Start of Data for this task

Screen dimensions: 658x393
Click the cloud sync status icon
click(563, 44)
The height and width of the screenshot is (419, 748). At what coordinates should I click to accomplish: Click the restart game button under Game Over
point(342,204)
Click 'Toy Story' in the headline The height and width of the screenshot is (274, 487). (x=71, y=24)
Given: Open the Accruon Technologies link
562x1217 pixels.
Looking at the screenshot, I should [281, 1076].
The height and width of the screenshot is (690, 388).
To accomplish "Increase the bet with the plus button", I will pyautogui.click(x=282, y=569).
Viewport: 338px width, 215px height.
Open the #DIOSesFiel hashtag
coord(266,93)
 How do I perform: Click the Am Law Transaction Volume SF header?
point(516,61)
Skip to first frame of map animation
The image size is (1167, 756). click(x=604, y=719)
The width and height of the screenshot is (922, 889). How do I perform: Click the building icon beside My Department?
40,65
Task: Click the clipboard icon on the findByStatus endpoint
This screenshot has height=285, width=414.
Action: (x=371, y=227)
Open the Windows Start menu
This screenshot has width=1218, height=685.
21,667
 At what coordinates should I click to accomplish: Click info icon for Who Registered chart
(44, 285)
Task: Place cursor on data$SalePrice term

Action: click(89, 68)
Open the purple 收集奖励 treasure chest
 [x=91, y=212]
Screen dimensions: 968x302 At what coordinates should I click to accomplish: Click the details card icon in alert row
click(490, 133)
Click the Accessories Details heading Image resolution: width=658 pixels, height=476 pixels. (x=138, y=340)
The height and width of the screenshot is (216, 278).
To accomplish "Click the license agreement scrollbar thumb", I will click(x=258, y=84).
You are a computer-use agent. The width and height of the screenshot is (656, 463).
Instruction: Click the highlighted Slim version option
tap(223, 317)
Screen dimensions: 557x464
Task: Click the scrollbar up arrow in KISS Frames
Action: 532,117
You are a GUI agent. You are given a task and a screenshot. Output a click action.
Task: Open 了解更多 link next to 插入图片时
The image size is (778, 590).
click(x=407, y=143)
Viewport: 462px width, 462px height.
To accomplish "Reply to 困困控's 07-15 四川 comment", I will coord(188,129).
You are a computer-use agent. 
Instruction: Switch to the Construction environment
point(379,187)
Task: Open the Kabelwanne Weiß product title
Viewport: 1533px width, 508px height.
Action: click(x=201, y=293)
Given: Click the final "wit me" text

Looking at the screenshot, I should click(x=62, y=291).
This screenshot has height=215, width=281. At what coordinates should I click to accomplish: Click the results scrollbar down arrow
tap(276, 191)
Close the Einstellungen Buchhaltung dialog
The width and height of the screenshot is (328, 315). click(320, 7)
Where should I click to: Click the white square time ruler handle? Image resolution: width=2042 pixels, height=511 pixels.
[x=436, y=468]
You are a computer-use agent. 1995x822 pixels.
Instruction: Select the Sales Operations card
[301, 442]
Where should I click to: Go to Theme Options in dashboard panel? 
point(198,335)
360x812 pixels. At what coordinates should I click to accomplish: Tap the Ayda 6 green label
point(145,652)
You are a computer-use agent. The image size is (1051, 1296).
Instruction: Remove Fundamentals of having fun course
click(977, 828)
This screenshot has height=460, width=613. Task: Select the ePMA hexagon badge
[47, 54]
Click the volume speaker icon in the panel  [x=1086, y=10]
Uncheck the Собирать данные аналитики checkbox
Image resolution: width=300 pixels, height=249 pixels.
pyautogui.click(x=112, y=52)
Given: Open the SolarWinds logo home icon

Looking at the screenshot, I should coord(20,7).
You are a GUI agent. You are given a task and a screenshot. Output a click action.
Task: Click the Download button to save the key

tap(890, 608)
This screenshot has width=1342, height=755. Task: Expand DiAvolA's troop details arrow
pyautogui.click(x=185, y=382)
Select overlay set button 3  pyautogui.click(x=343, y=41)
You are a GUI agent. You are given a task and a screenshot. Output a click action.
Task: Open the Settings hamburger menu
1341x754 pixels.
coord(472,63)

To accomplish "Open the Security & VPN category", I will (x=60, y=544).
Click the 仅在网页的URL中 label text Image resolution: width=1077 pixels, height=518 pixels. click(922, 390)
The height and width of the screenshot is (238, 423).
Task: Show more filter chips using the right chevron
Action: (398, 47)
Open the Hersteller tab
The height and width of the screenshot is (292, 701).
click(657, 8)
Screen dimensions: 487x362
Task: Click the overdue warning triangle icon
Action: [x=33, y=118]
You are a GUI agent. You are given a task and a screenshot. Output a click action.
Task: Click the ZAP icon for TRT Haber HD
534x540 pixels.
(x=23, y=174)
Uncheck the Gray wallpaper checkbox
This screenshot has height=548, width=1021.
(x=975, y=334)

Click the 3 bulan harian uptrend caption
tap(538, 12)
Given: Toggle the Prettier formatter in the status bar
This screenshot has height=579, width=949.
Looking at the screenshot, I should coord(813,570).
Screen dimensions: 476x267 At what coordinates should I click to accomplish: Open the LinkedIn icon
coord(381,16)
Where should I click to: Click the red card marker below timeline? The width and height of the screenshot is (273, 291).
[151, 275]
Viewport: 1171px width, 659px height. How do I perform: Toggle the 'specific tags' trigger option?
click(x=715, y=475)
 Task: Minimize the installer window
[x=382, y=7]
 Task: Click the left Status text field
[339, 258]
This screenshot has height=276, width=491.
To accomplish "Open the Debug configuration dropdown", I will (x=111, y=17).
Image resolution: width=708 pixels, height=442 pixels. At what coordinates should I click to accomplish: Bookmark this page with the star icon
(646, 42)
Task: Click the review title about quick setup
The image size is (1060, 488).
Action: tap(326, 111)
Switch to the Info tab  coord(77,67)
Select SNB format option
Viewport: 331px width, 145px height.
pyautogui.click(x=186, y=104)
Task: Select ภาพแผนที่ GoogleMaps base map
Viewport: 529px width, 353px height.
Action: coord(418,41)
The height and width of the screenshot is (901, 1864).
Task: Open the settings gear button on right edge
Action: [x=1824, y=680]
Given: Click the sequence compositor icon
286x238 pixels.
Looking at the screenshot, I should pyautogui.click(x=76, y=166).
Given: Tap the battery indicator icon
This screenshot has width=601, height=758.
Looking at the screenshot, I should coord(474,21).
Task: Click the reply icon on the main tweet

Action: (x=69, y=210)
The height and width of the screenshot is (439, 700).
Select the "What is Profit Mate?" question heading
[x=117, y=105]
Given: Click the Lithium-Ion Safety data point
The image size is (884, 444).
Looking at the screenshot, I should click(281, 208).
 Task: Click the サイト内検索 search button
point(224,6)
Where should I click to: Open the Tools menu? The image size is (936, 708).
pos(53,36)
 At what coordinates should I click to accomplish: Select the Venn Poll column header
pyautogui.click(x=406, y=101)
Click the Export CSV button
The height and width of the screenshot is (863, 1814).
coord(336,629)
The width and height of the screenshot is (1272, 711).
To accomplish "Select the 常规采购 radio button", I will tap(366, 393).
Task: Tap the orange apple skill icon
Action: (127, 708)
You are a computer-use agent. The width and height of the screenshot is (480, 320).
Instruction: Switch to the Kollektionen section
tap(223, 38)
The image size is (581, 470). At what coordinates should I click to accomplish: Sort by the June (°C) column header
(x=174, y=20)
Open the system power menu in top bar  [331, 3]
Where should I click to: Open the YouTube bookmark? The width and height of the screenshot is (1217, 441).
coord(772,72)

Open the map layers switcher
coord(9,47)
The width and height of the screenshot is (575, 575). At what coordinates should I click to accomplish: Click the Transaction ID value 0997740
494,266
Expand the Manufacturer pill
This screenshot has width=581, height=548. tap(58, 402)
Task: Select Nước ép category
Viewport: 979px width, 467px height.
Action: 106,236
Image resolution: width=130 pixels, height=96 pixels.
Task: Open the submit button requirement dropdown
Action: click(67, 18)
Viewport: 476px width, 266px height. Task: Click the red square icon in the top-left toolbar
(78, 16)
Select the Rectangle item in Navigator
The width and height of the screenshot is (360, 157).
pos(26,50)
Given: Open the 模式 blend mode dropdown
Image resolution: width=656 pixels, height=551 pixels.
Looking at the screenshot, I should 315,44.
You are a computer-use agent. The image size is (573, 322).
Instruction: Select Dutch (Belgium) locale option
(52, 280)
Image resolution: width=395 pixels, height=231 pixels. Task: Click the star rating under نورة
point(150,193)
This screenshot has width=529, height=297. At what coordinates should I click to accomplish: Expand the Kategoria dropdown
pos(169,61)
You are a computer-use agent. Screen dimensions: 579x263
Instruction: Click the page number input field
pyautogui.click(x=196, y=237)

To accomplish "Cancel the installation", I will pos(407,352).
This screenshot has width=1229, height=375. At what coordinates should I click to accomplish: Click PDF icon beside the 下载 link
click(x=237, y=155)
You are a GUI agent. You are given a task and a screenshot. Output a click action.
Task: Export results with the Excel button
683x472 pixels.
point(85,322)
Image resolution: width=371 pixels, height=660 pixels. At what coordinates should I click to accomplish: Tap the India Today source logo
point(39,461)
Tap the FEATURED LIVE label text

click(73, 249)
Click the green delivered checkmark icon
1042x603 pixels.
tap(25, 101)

End of Data for this task

_Work task_
Print exactly the lines above from the one with "Viewport: 476px width, 266px" to the one with "Given: Open the 模式 blend mode dropdown", including both.

_Response box_
Viewport: 476px width, 266px height. Task: Click the red square icon in the top-left toolbar
(78, 16)
Select the Rectangle item in Navigator
The width and height of the screenshot is (360, 157).
pos(26,50)
Given: Open the 模式 blend mode dropdown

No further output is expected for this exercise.